Durante el periodo posterior a la época de oro se atestiguó el desgaste de ciertos estándares de la industria, como la visión del México rural, o arquetipos como la madre abnegada y los pobres como buenos por naturaleza y luchadores incansables contra la adversidad.

Desde finales de los 60 se comenzó a explorar con más fuerza un género que a la postre se fue convirtiendo en prácticamente un sello del cine mexicano. Los nuevos estándares privilegiaban el drama más crudo e incluso servían para dejar registro a manera de denuncia, como fue el caso de la oscura trilogía de Felipe Cazals: Canoa, El apando y Las Poquianchis. Las tres películas salieron en un 1976 que constituyó el año más prolífico para el director fallecido en 2021.

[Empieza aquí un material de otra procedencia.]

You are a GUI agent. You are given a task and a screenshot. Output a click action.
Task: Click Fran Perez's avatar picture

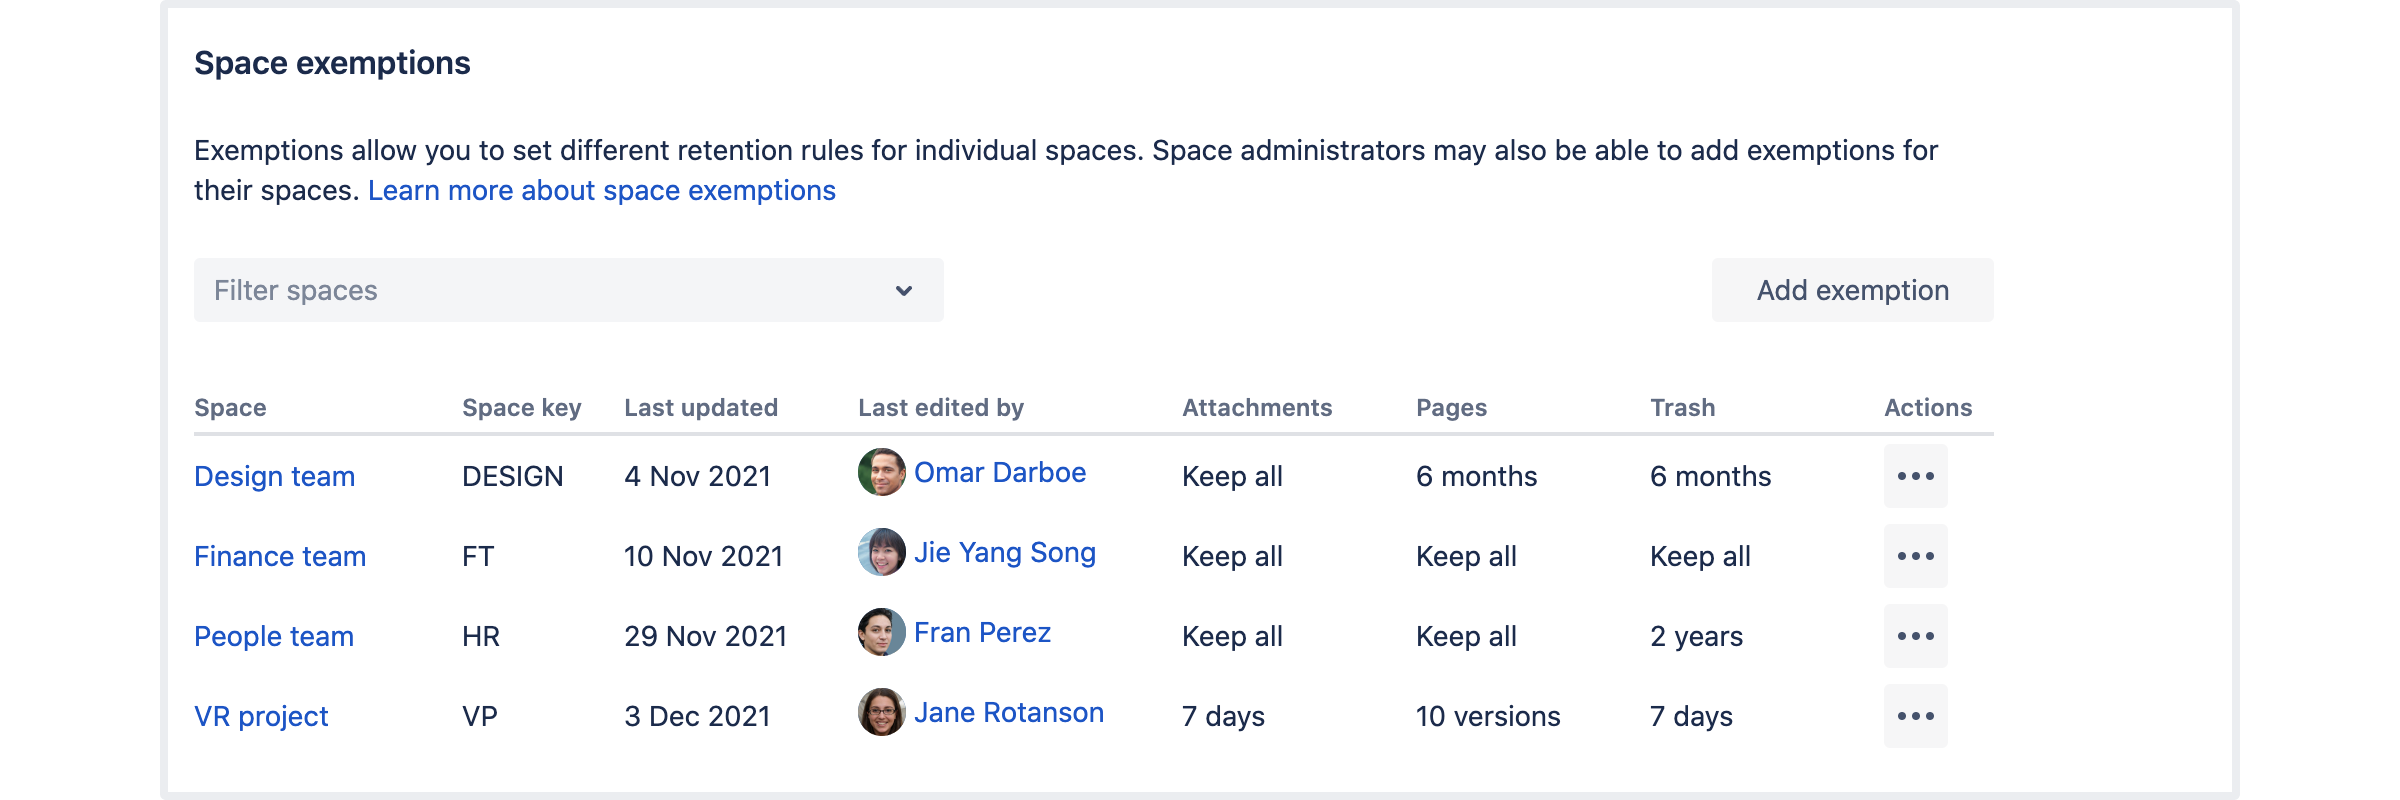click(881, 632)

Sin embargo, al régimen no le agradaba que la imagen de México se viera vulnerada ante el público extranjero, y ponía muchas trabas para la realización o exhibición de ciertas obras.

Durante el mandato de José López Portillo (de 1976 a 1982) éste le cedió la dirección del Instituto Mexicano de Cinematografía (IMCINE) a su hermana Margarita. En ese periodo conocido como “el margarato”, se dio preponderancia al llamado ‘cine de ficheras’ también conocido como ‘sexy comedias’. Desnudos en plan de pseudo erotismo, albures y humor basado en lenguaje soez hicieron las delicias de un público mayoritariamente masculino, al tiempo que perdían relevancia directores como Arturo Ripstein, Alberto Isaac o el propio Cazals.

Entre finales de los 80 y principios de los 90 fue surgiendo tendencia hacia el drama con un enfoque más introspectivo y encuadrados en un ambiente urbano, a manera de una reflexión sobre el fracaso del sueño cosmopolita que a mediados del Siglo XX prometía la migración campo ciudad. Esto se ve reflejado en obras como: Ciudad de ciegos (Alberto Cortés, 1991), ¿Cómo ves? (Paul Leduc, 1986), Amor a la vuelta de la esquina (Alberto Cortés, 1987), Lola (María Novaro, 1989). Ese fue el preámbulo de la siguiente oleada, el llamado ‘Nuevo Cine Mexicano’ que trajo consigo obras con mayor producción y que consolidó a figuras como: Daniel Jiménez Cacho, Damián Alcázar, Bruno y Demián Bichir, Gabriela Roel, Roberto Sosa, Leticia Huijara, entre otros. Muchos grandes actores de épocas previas siguieron alternando con los nuevos talentos. Seguían presentes: Ernesto Gómez Cruz, María Rojo, José Alonso, Eduardo López Rojas, Blanca Guerra, Malena Doria, Patricia Reyes Spíndola y muchos más.

Para 1994 se reduce considerablemente el presupuesto que el Estado destinaba a las producciones cinematográficas con la entrada en vigor del Tratado del Libre Comercio de América del Norte (TLCAN), por lo que la industria se ve considerablemente mermada y durante muchos años prácticamente se declaró desierta la producción, pues las cadenas importantes, en concreto Televisa, hacía bastantes años que había volcado sus esfuerzos, en lo que a cine se refiere, hacia el producciones de bajo presupuesto que directamente se estrenaba en formato casero; el llamado video home.

Con lo poco que otorgaba el gobierno y ya con participación importante de casas productoras nacionales e internacionales involucradas, comienzan a aparecer, a finales de los 90, producciones con propuestas innovadoras, como Amores Perros (Alejandro González Iñárritu, 2000), La ley de Herodes (Luis Estrada, 1999) o Todo el poder (Fernando Sariñana, 2000). Me detendré en esta última porque considero que establece un parteaguas. El cine que se empezó a hacer en México a partir de Todo el poder, si bien en primera instancia podría parecer de nicho, al retratar situaciones y personajes ajenos a la realidad del grueso de los mexicanos, su éxito es innegable, tal vez por precisamente apelar al aspiracionismo.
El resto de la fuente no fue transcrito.